Sam Khater, the chief economist at Freddie Mac, noted, "Unlike the early 2000s, home prices today are rising alongside mortgage rates, primarily due to low housing inventory. These challenges are leading both buyers and sellers to wait for more favorable conditions."

The Commerce Department reported a national decline of 8.7% in new home sales from July to August, with a seasonally adjusted annual rate of 675,000 units. However, sales were up by 5.8% compared to the previous year.

Locally, the Minneapolis Area Realtors (MAR) reported a 6.2% annual decrease in the sale of new homes in the metro area listed through the Regional Multiple Listing Service during August. This contrasts with a more significant decline of over 25% in the sale of previously owned homes.

Despite these trends, builders in the Twin Cities are pushing forward. In September, single-family home construction in the 13-county metro area increased by 80% compared to the previous year.
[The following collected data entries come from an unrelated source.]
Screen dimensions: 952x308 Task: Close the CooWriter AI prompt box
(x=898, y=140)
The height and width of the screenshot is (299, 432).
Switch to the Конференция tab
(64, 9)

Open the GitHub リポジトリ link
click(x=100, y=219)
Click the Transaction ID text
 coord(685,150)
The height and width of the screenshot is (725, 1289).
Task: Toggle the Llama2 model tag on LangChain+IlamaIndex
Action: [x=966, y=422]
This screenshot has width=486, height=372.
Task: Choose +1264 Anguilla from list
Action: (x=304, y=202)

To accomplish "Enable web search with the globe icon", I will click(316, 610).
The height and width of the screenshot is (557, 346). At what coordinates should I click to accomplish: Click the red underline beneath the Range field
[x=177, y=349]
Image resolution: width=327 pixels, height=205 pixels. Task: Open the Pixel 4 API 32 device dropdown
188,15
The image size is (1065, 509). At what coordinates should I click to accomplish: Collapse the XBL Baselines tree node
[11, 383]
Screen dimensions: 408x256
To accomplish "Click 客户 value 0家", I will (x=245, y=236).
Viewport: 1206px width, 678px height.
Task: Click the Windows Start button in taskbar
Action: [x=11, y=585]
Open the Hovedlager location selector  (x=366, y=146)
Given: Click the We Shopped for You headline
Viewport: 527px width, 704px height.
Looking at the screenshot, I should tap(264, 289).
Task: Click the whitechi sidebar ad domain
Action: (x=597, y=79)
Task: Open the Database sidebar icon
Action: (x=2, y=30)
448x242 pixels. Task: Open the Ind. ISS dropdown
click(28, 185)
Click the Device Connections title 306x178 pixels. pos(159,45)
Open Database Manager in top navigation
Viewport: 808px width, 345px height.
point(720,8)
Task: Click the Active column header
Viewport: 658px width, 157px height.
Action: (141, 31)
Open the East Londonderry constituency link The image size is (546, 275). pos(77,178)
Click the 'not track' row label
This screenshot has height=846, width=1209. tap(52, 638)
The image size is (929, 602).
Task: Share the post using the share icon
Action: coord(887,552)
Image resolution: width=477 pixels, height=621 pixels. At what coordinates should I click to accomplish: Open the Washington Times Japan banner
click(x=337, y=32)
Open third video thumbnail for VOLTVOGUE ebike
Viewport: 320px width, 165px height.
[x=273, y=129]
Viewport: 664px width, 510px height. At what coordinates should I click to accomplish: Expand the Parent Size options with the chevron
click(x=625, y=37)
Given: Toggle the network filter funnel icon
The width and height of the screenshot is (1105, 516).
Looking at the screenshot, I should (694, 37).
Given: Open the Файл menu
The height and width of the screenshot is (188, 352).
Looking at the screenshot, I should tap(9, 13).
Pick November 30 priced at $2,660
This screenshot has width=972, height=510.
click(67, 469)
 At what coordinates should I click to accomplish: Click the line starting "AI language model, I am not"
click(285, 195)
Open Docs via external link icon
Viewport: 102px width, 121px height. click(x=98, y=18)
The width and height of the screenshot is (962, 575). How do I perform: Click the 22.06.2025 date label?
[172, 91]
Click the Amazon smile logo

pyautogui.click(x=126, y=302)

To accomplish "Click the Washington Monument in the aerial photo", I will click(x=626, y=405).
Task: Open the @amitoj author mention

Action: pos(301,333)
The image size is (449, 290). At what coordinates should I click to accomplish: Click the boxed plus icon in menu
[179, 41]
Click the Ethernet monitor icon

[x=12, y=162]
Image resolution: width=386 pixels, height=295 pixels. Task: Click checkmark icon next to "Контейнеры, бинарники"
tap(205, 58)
Multifamily units, mainly market-rate rentals, saw a decline of 33%.

Builders are focusing on replenishing their inventories of unsold homes, aiming to cater to buyers who cannot find suitable existing homes on the market. John Quinlivan emphasized, "Builders are diligently working to meet the needs of Minnesota homebuyers by offering something the existing housing market cannot."

Meanwhile, as homeowners with historically low mortgage rates remain in their homes for the long term, the number of homes listed for sale in the Twin Cities continues to decline, with a 17% drop this year, according to MAR.

Apartment developers are also grappling with challenges, including higher interest rates and stricter underwriting requirements, resulting in a decrease in multifamily construction. In September, permits were issued for 820 multifamily units, primarily market-rate rentals, marking a 33% decline from the previous year, according to Housing First.

The most active cities in terms of homebuilding in the metro area this year have been Minneapolis, with 1,021 new units, predominantly rentals, followed by Rosemount with 779 new units.